* [EXERCISE PROMPT]: Reproduce the material word for word, starting with the line that contains "Image resolution: width=1781" and going on through the line that contains "(1001, 537).", both included, and leave the pictures out of your answer.

* [PROVIDED ENTRIES]:

▬▬▬▬▬▬

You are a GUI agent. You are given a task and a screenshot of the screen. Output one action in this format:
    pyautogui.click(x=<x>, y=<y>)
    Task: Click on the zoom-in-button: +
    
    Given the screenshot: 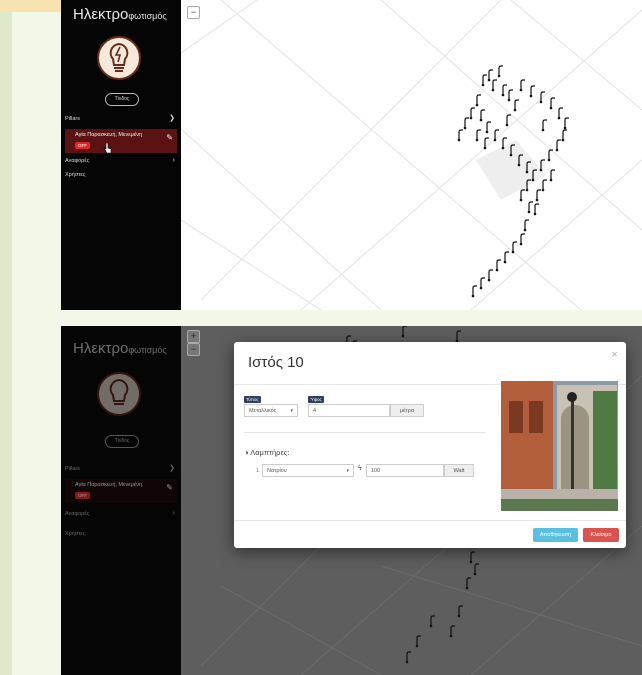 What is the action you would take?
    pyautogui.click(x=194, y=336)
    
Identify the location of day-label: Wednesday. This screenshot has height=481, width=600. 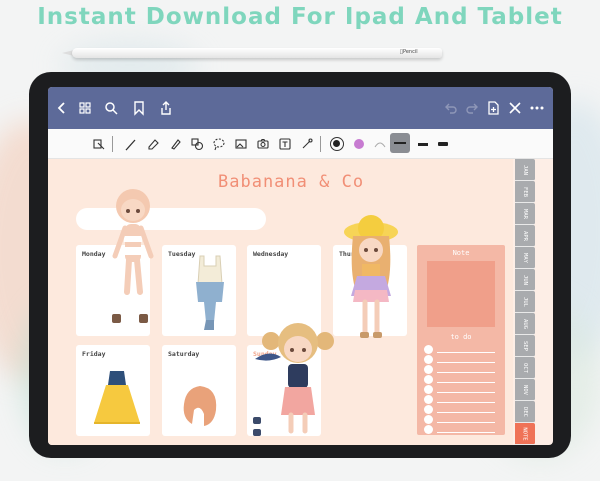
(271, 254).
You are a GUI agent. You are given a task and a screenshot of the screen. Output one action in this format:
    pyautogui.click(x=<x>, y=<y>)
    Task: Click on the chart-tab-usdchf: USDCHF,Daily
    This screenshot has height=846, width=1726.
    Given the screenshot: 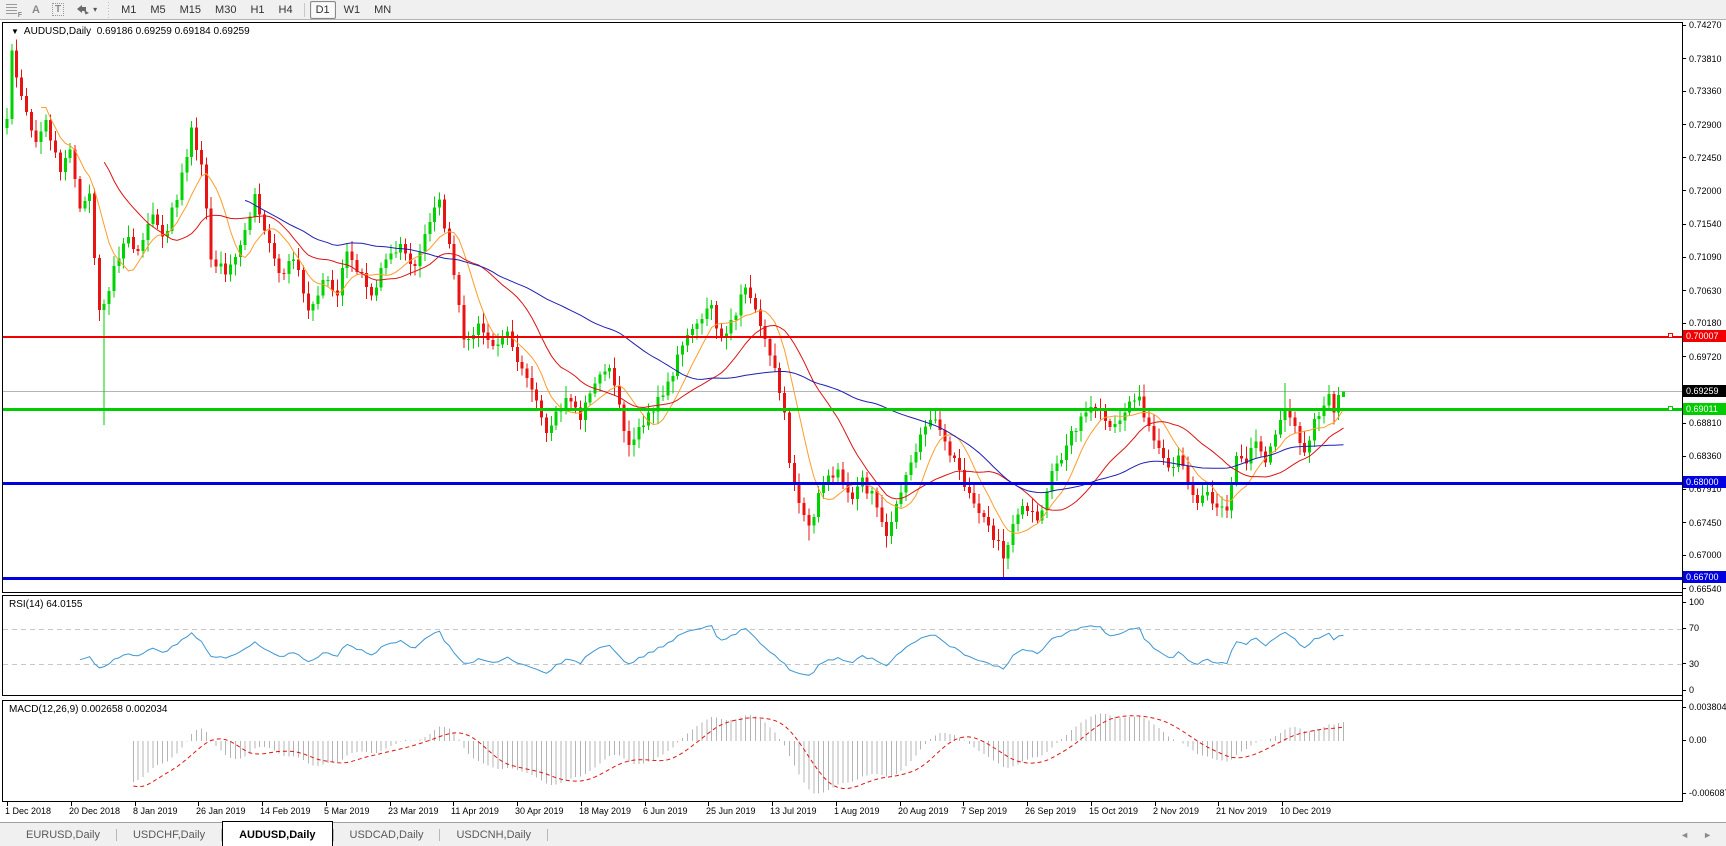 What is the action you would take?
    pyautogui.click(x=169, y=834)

▬▬▬▬▬▬

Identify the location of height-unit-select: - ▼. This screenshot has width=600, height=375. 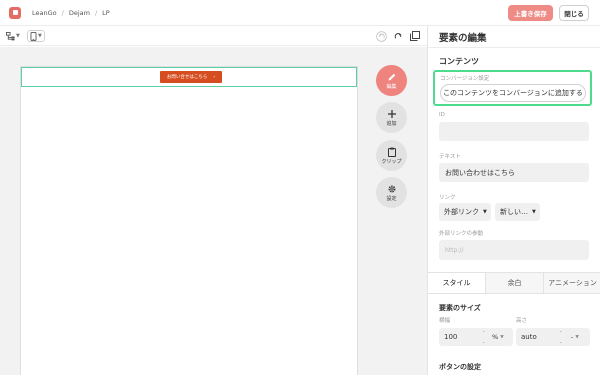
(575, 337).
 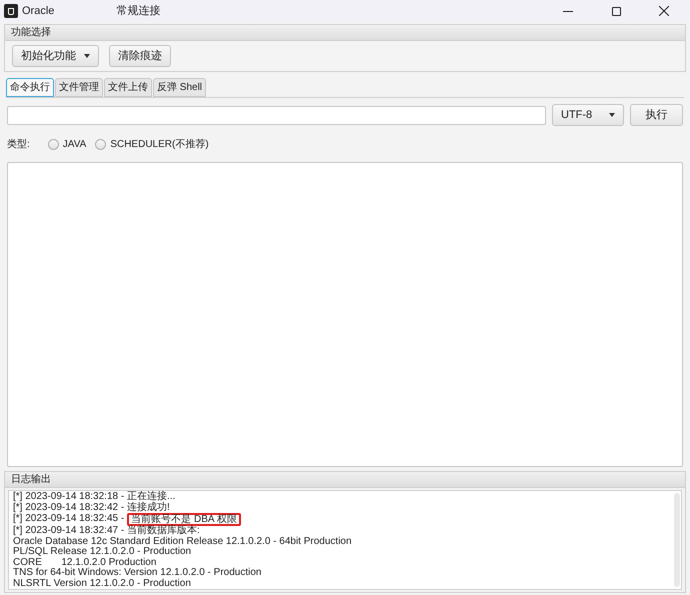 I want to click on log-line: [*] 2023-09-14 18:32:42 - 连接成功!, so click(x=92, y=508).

▬▬▬▬▬▬

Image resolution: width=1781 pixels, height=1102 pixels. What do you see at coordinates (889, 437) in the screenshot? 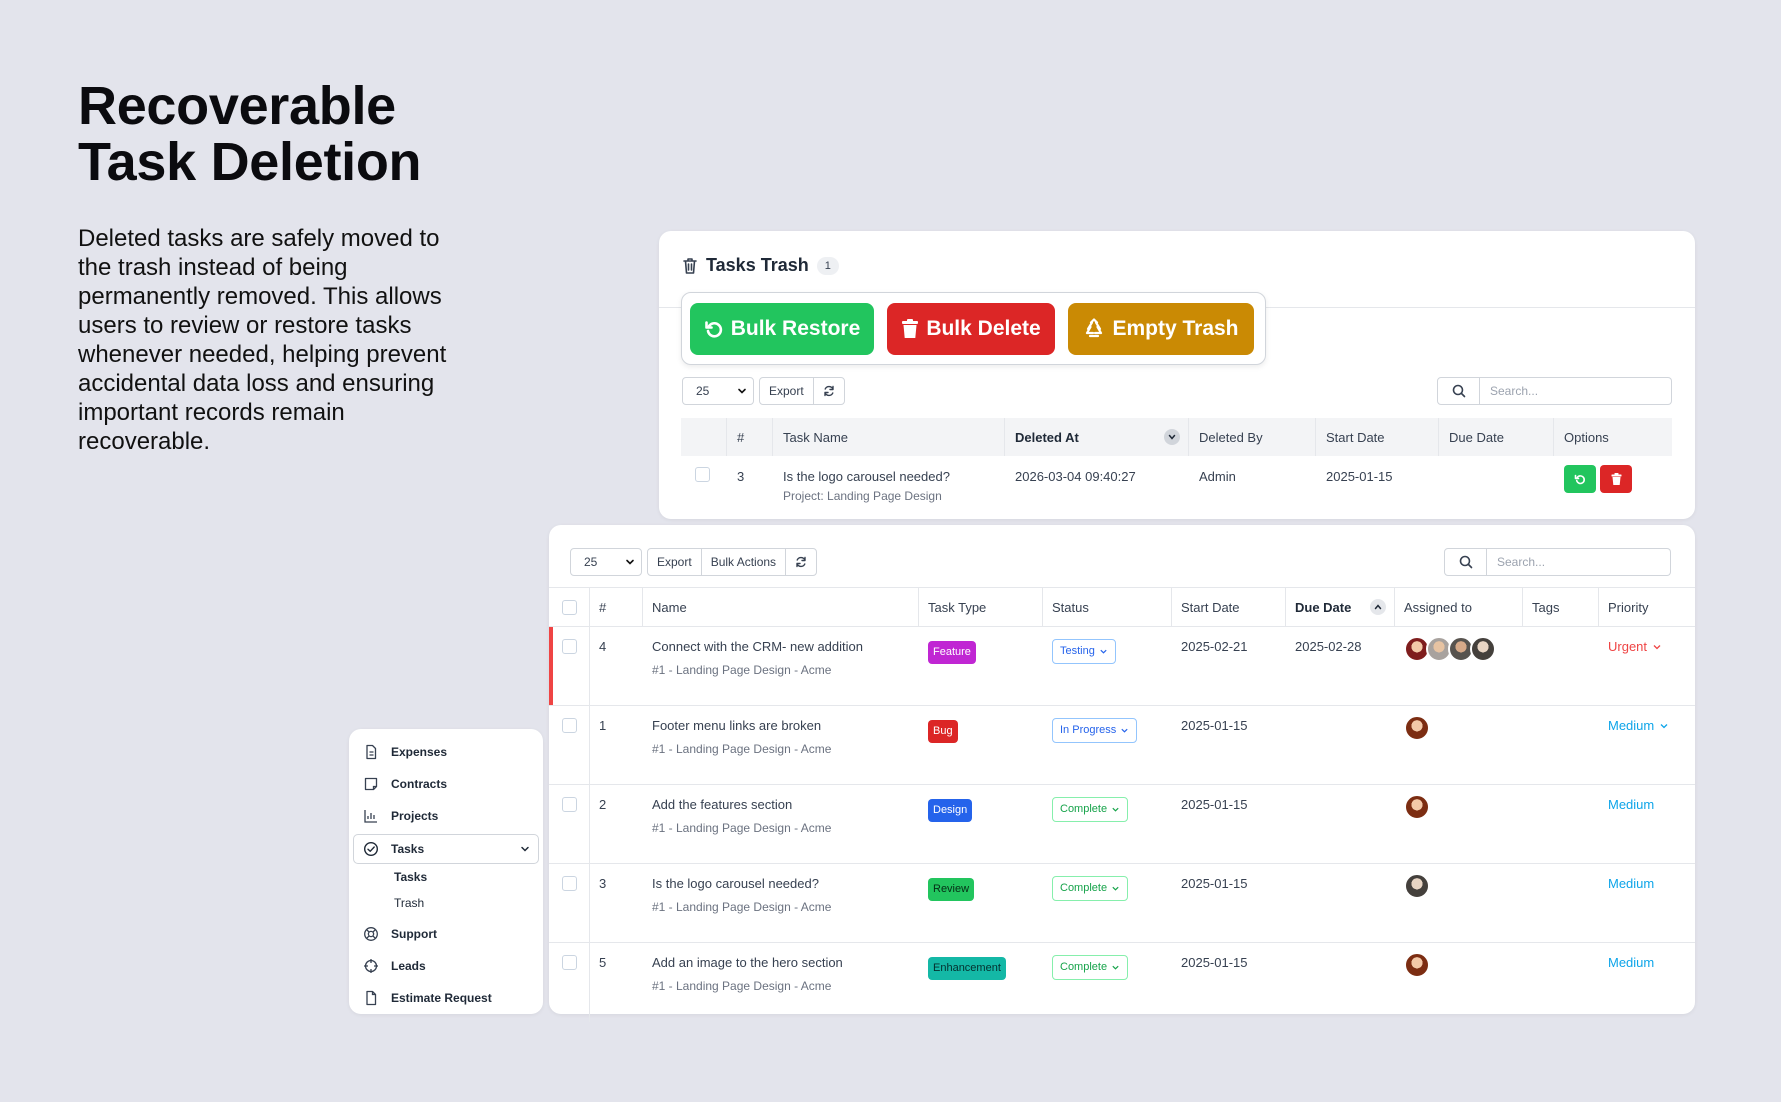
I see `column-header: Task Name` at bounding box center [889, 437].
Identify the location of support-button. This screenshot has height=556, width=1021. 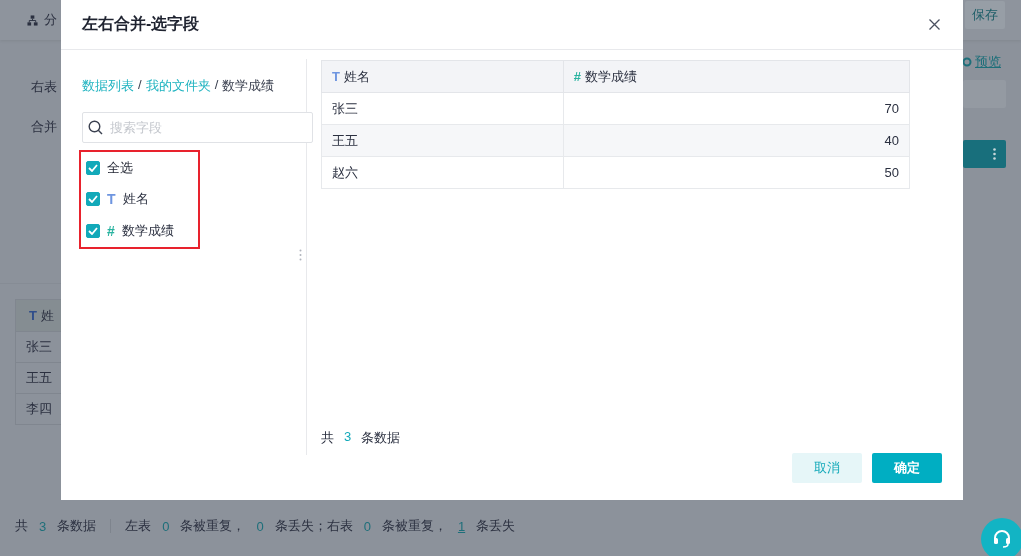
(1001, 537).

▬▬▬▬▬▬

* [EXERCISE OUTPUT]:
Image resolution: width=1781 pixels, height=1102 pixels. What do you see at coordinates (889, 437) in the screenshot? 
I see `column-header: Task Name` at bounding box center [889, 437].
Identify the location of support-button. This screenshot has height=556, width=1021. 
(1001, 537).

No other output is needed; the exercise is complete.